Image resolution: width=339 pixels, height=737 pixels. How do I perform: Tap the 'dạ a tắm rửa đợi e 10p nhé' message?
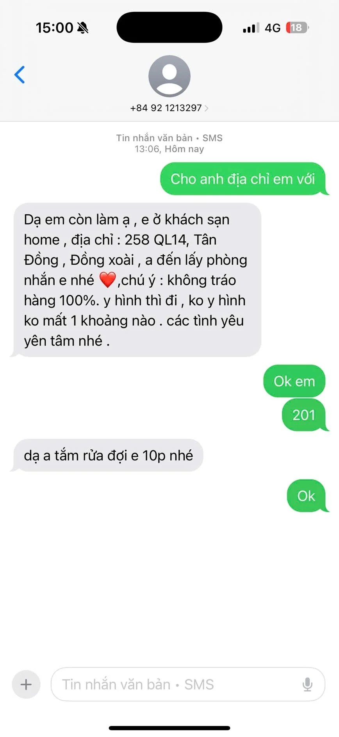point(108,456)
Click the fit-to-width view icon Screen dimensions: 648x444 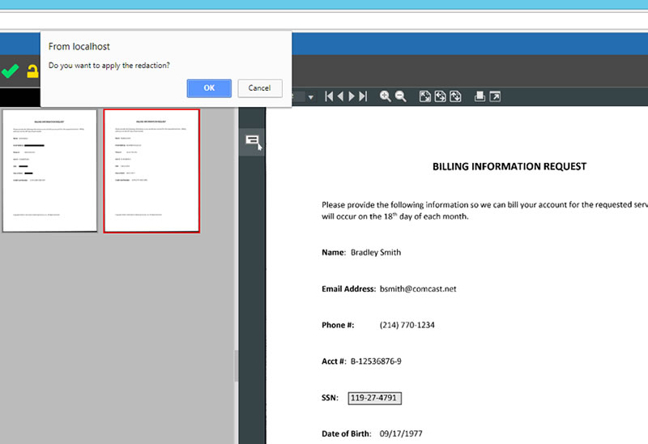[x=441, y=96]
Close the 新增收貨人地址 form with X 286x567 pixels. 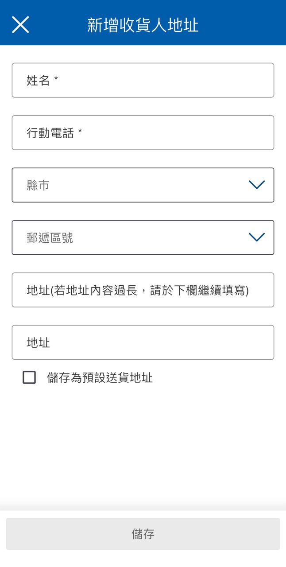[x=20, y=25]
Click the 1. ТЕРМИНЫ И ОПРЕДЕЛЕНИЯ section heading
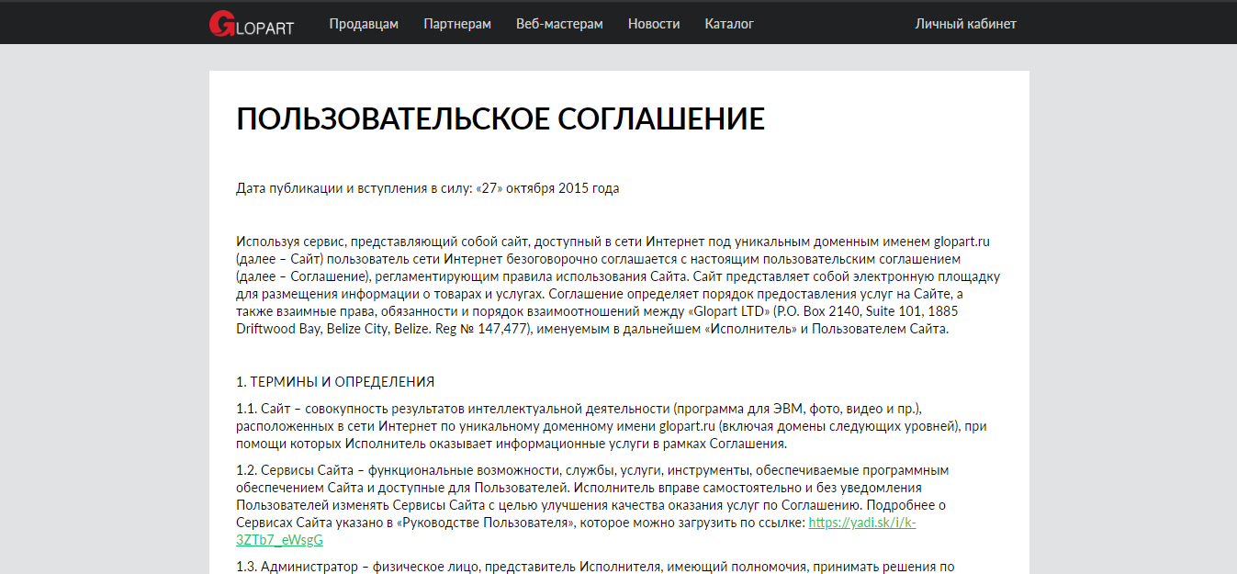1237x574 pixels. 335,381
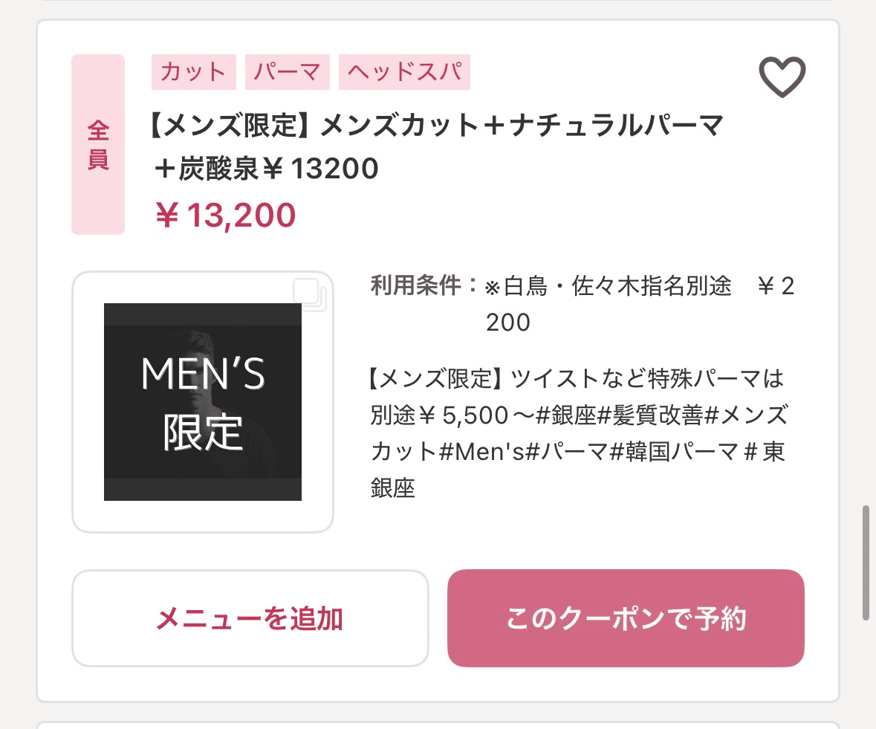Screen dimensions: 876x729
Task: Click the multiple-images icon on the thumbnail
Action: pos(309,294)
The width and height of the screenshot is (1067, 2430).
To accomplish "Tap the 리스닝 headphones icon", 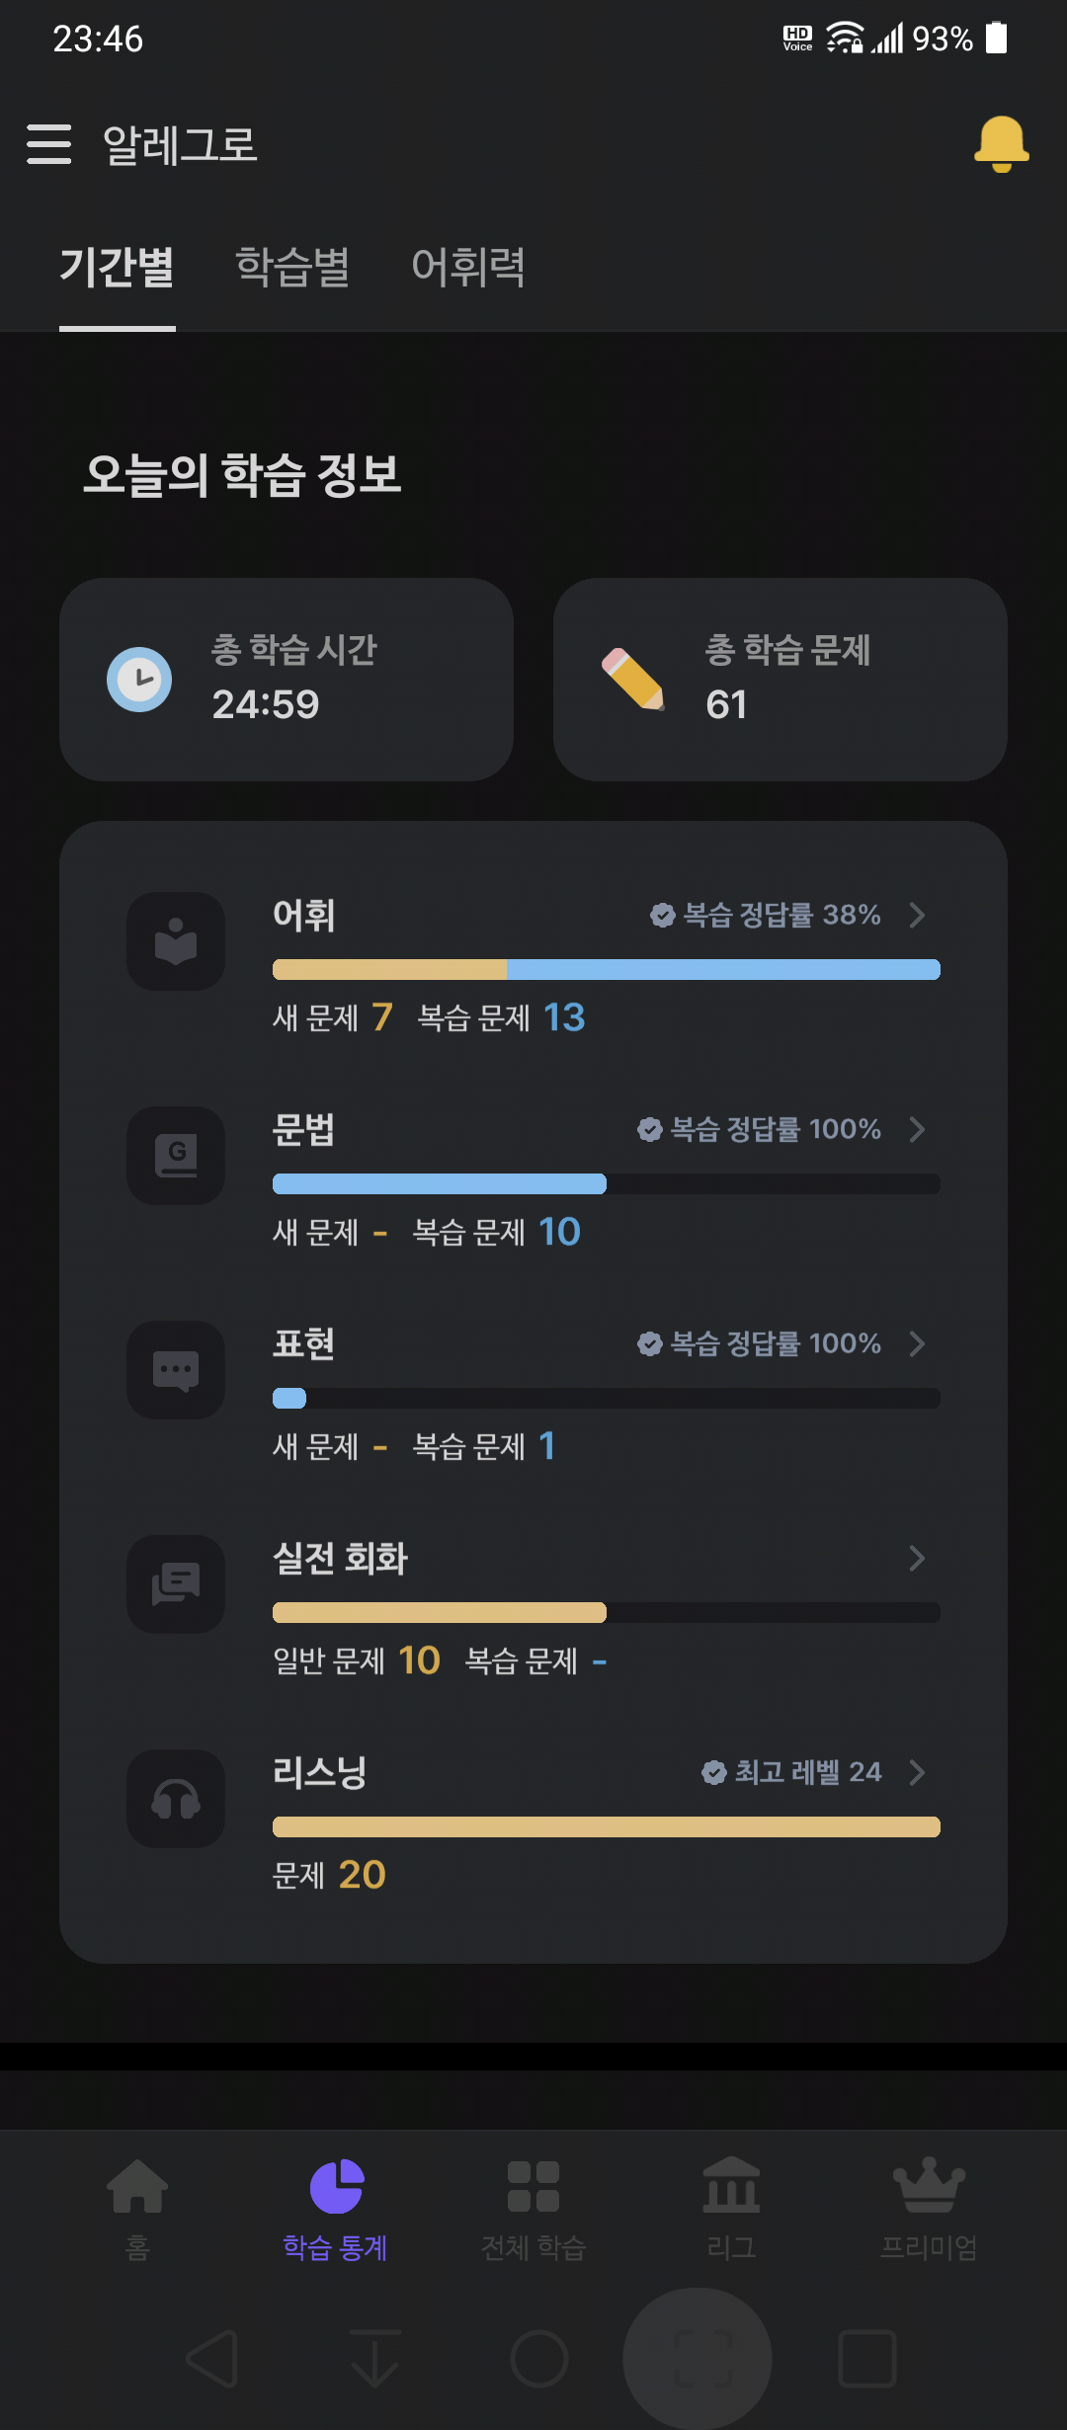I will point(176,1799).
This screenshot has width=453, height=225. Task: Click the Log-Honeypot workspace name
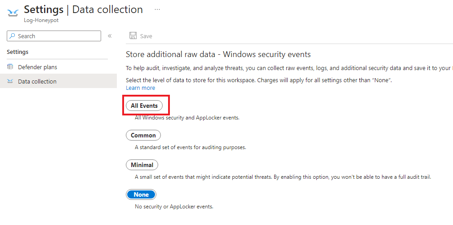pyautogui.click(x=41, y=21)
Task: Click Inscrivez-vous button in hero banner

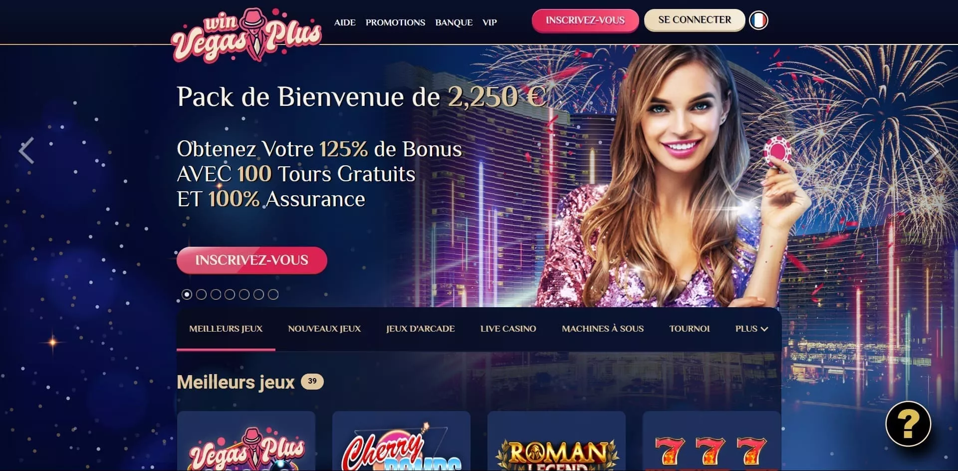Action: 252,260
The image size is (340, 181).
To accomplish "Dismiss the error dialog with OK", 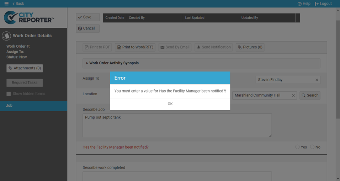I will [170, 104].
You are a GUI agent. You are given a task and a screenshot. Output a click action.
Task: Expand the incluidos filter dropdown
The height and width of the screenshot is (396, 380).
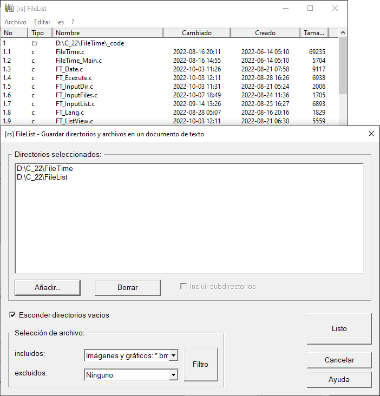(174, 355)
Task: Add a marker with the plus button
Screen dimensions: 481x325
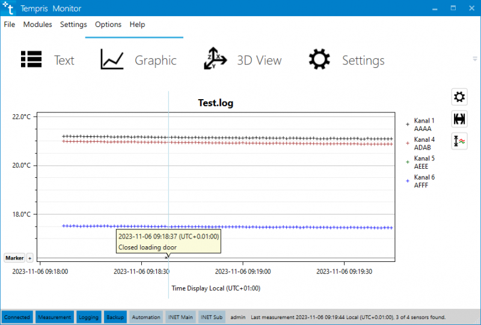Action: pos(29,258)
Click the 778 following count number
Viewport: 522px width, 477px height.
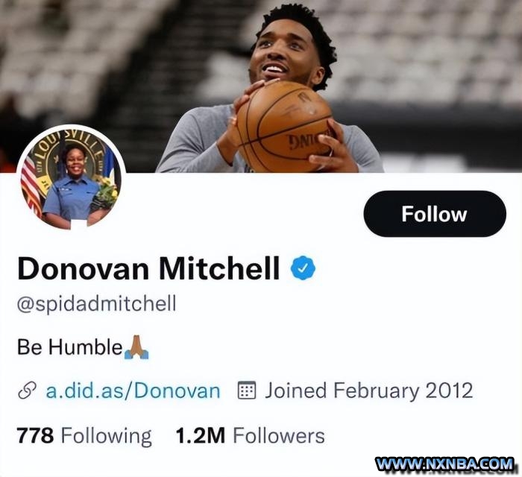coord(35,436)
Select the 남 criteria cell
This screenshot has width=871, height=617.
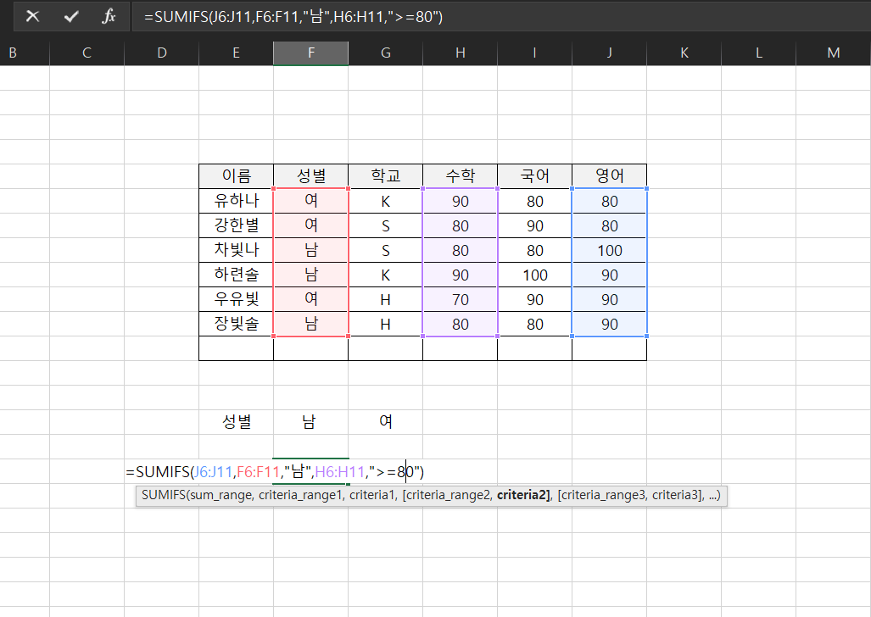pyautogui.click(x=310, y=421)
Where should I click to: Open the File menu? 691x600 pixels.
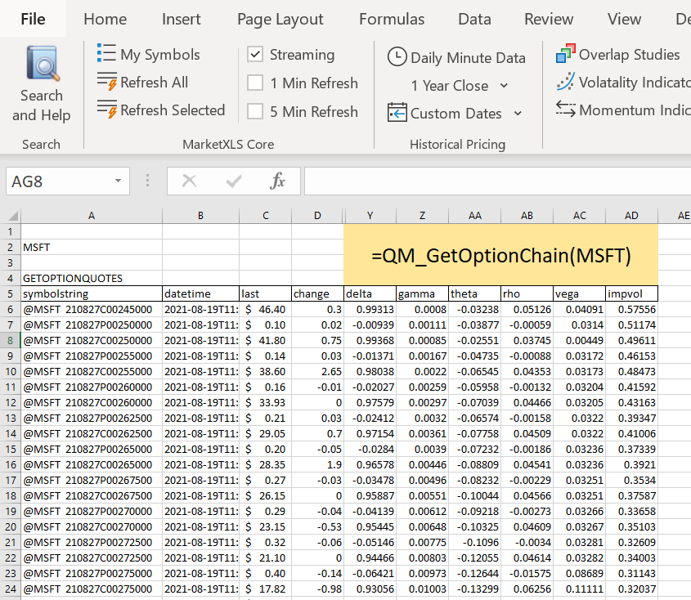pyautogui.click(x=32, y=19)
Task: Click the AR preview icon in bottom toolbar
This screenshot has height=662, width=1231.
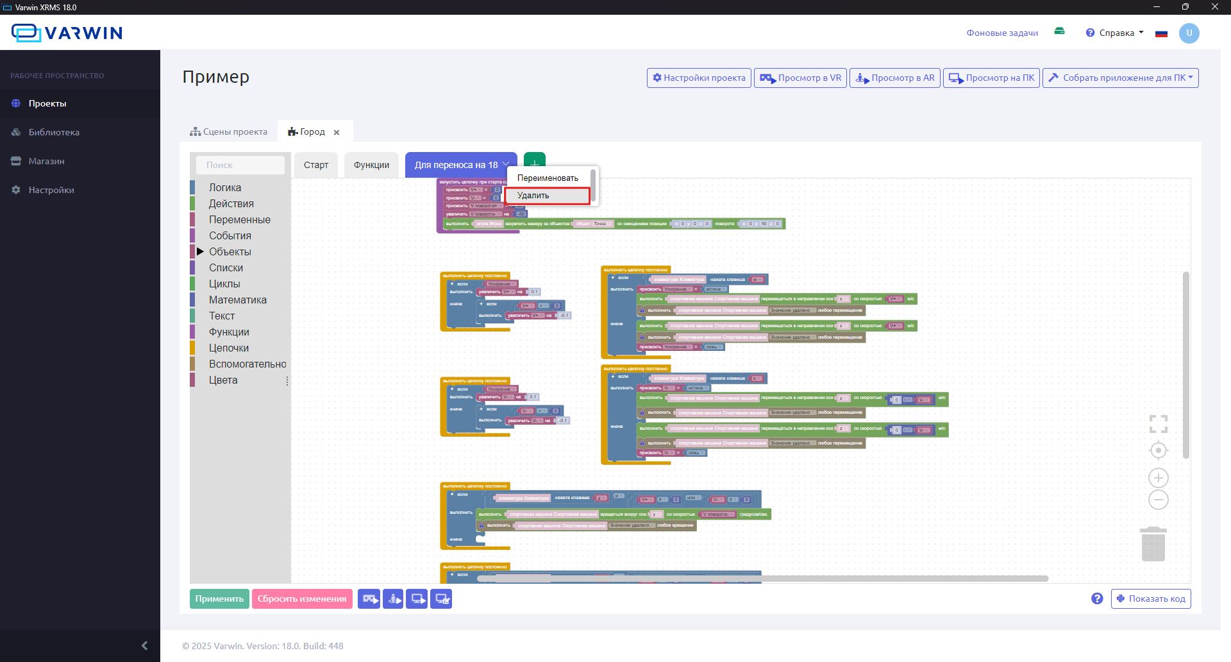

--- --- ---

Pictures are not part of the copy. Output only the lines from the one with "Viewport: 522px width, 477px height." through the final line of the records, exactly as given.

Viewport: 522px width, 477px height.
coord(35,436)
Select the 남 criteria cell
This screenshot has width=871, height=617.
pyautogui.click(x=310, y=421)
Where should I click to: Open the File menu? 691x600 pixels.
pyautogui.click(x=32, y=19)
Task: Click the AR preview icon in bottom toolbar
This screenshot has height=662, width=1231.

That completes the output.